From the juridical point of view you are quite right. Ukraine is an independent state with the Ukrainian language as a state language. Our President and authorities officially speak Ukrainian, conduct meetings and declare statements in Ukrainian.

But there is another side of this issue.

First, I do not want to go deep in the history, but, in short, we were speaking Russian for a long period of time and Ukraine was treated as Russian speaking country. That is why all Ukrainian (in fact, Russian) personal names and Ukrainian geographical names are known in the world in Russian transliteration: Sergey, not Serhiy; Mikhail, not Mikhailo; Vladimir, not Volodimir; Kiev, not Kyiv; Kharkov, not Kharkiv; Lvov, not Lviv; etc.

Besides, I do not want to offend anybody, but we get complaints concerning transliteration of name from Canadian – Ukrainians only, but never from citizens of other countries. It is worth to mention that the USA, Britain, Germany, Switzerland and others also read our news. So “should we not show respect for” all readers?

Second, in your letter you wrote:

“During J.Stalin's reign, the letter H was dismissed from use in Ukrainian, and apparently the Russian transliteration into English, implemented for all languages in the Soviet Union.

Ukraine is now an independent country and there is no need to continue the Stalinist practice of transliteration from Ukrainian to English via Russian.”

Some comments to the extract.
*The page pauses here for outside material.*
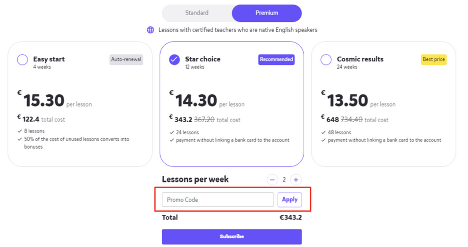This screenshot has width=468, height=247.
Task: Click the checkmark icon beside 8 lessons
Action: 20,132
Despite the fact of declaration of Ukraine’s independence and declaration of the Ukrainian language as a state one, Ukrainian did not come into every family. Small percent of Ukrainian citizens speak correct Ukrainian and correct Russia. The majority speak the so-called “surgic” – blend of Russian and Ukrainian word, in which Russian words prevail. The majority of ForUm’s readers are Russian speaking audience (see the rating of Ukrainian and Russian pages of our site). Consequently, Russian page contains more news and analytical materials. So, we do not translate from Ukrainian to English via Russian, we translate from Russian to English.

Third, I did not understand your examples.

National Hockey League and not National Gockey League” – word “hockey” is not a personal name.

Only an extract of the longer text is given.